Questions to answer:
**A)** List every person named in the profile of Luigi Carlo Borromeo, other than Borromeo himself.
**B)** Continue the profile of Luigi Carlo Borromeo, beginning after its final sentence.

Selected excerpt:

..............................

- Church: Roman Catholic Church
- See: Roman Catholic Diocese of Pesaro
- In office: 1952–1975
- Predecessor: Bonaventura Porta
- Successor: Gaetano Michetti
- Previous post: Auxiliary bishop of Lodi

Orders
- Ordination: 30 March 1918
- Consecration: 2 December 1951 by Mgr Pietro Calchi Novati

Personal details
- Born: 26 October 1893 Graffignana, Italy
- Died: 4 July 1975 (aged 81) Policlinico San Matteo, Pavia, Italy
- Buried: Pesaro Cathedral
- Denomination: Roman Catholic Church
- Occupation: bishop
- Profession: priest

= Luigi Carlo Borromeo =

Italian bishop

Luigi Carlo Borromeo (26 October 1893 – 4 July 1975) was the Italian Bishop of the Roman Catholic Diocese of Pesaro from his appointment by Pope Pius XII on 28 December 1952 until his death on 4 July 1975.

..............................

Stored items:
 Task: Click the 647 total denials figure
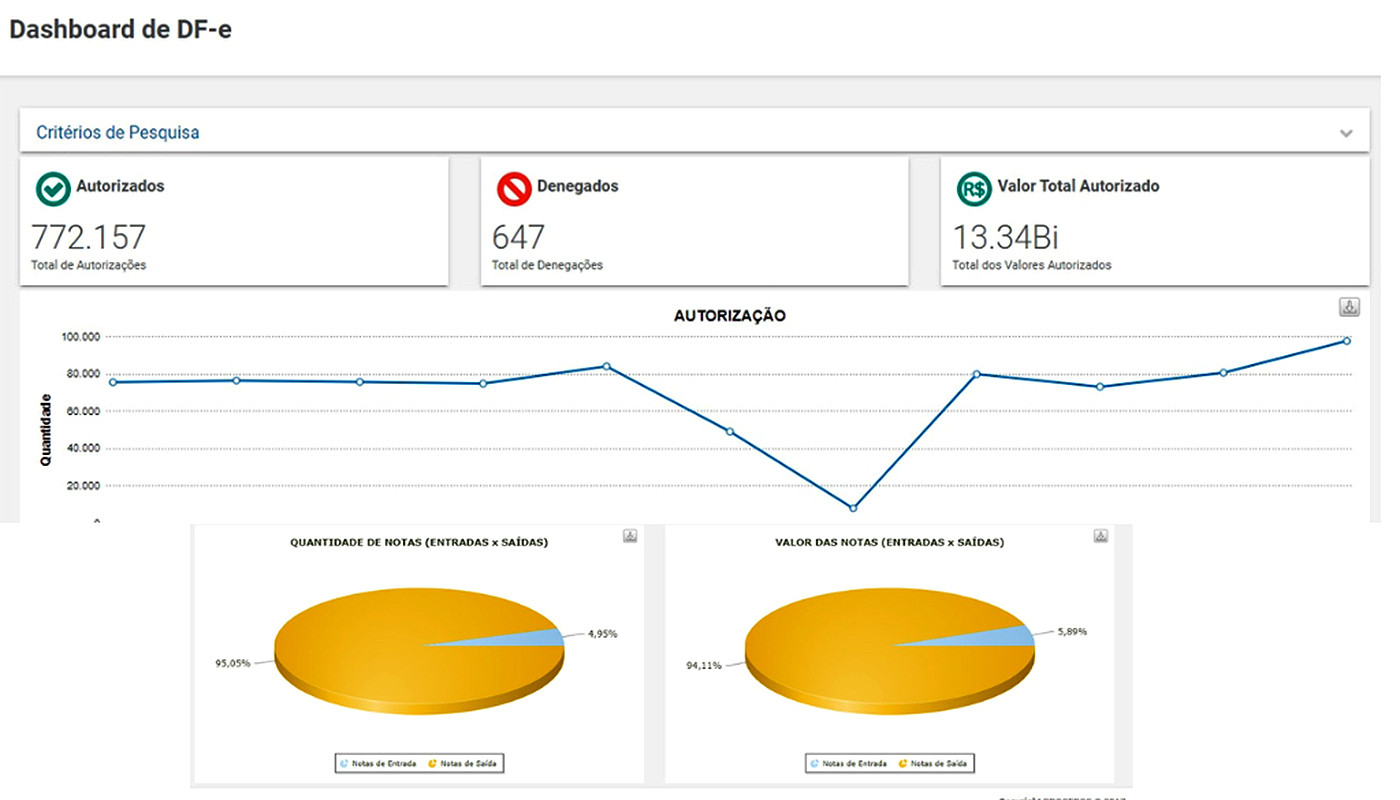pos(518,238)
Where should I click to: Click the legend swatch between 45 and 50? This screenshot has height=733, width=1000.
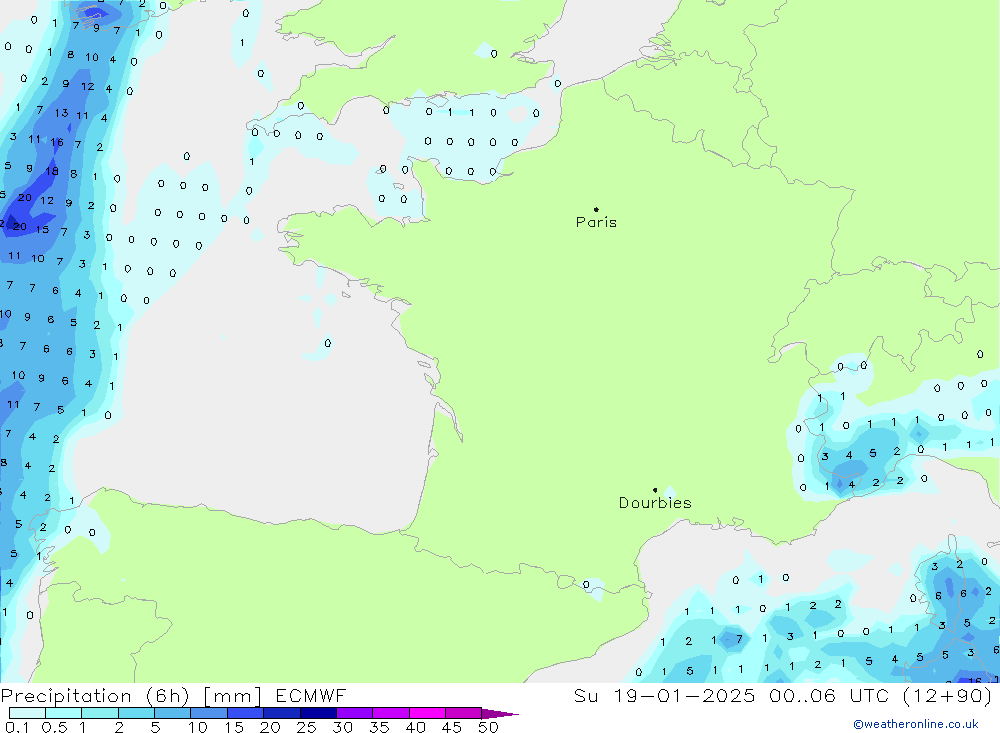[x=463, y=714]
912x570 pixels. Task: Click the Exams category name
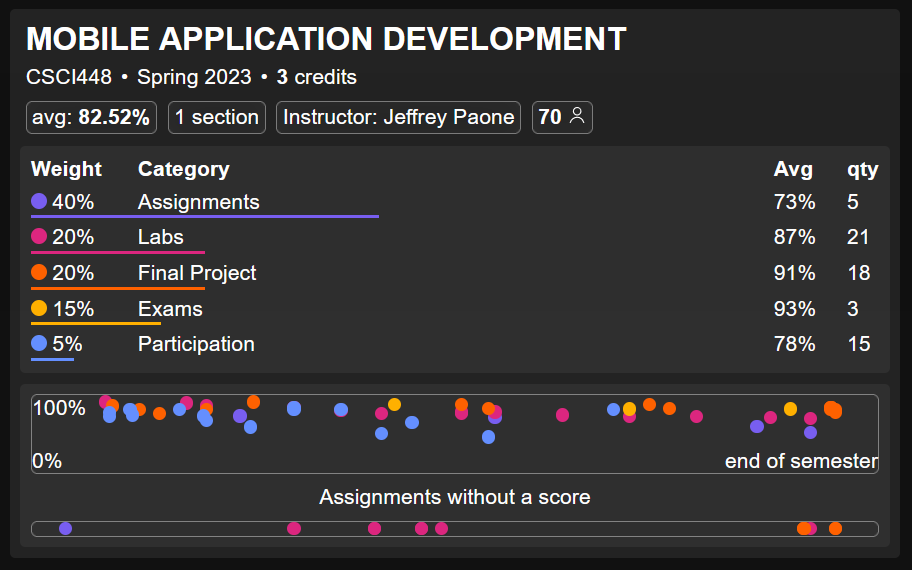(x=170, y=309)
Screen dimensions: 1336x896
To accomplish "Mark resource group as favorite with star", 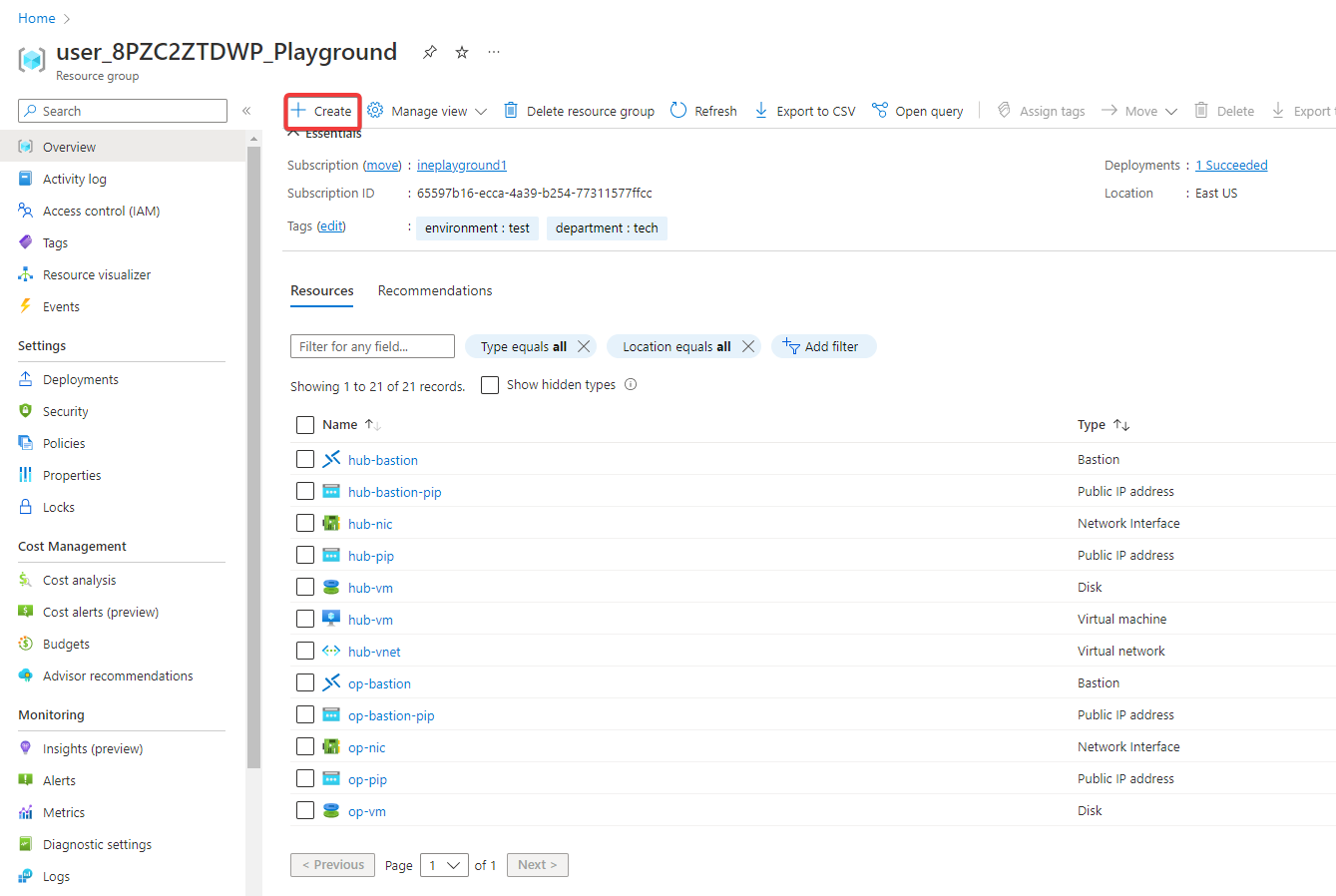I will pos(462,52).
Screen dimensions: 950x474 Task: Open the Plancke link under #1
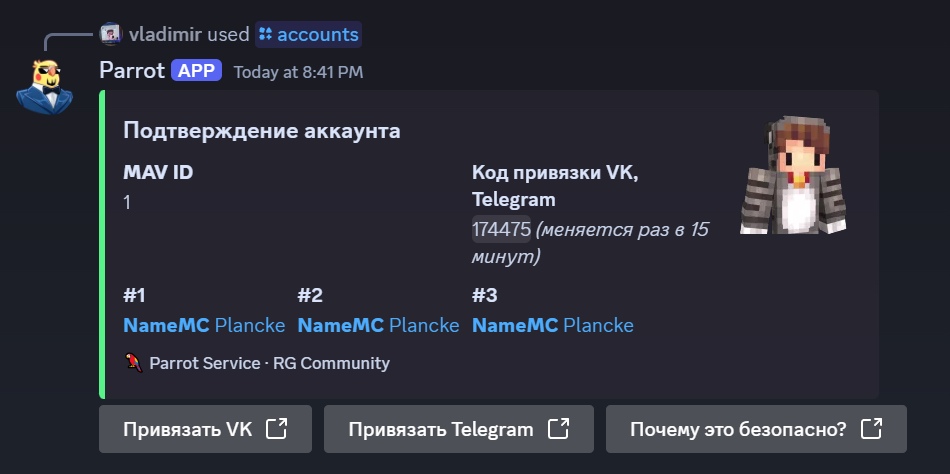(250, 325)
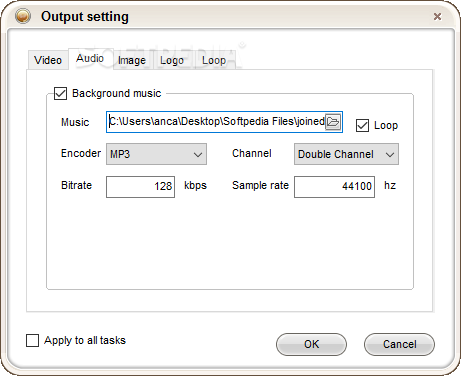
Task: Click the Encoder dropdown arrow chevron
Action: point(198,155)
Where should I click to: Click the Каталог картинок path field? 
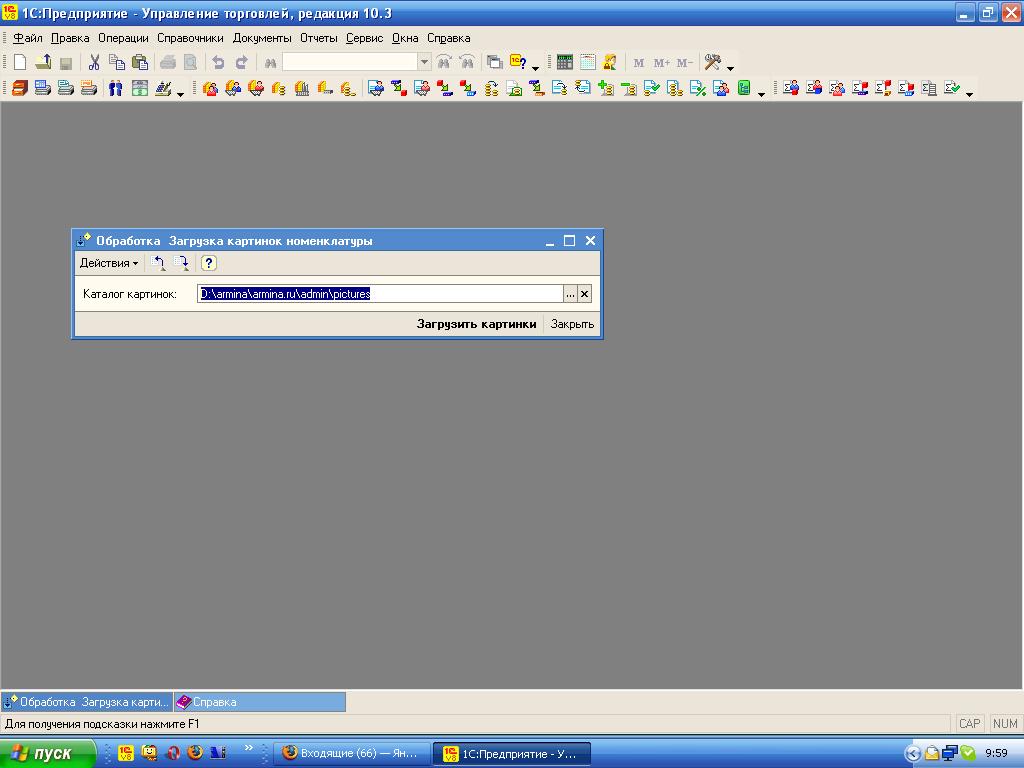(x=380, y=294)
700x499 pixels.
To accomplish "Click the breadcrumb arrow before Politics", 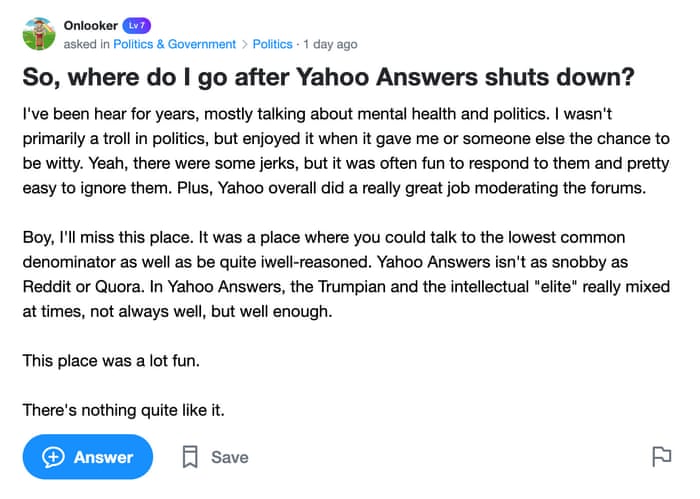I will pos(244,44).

..............................

Answers by task:
**A)** Bonaventura Porta, Gaetano Michetti, Pietro Calchi Novati, and Pope Pius XII

**B)**
== Biography ==

Born in Graffignana in 1893, Borromeo was ordained a Catholic priest on 20 March 1918. He was appointed Auxiliary bishop of Lodi on 4 November 1951 and was ordained titular Bishop of Choma on 2 December 1951.

He was appointed bishop of Pesaro on 28 December 1952. He was council father during the four sessions of Second Vatican Council, and in Pesaro, in 1971, he consecrated the new parish dedicated to St. Charles Borromeo.

Bishop Luigi Carlo Borromeo died at Policlinico San Matteo on 4 July 1975, at the age of 81.

== Bibliography ==
- Ernestus Preziosi; "La marea che sale…" Mons. Luigi Borromeo vescovo di Pesaro e l’apertura a sinistra; Pisaurum; From: Frammenti. Quaderni per la ricerca, n. 11/2007.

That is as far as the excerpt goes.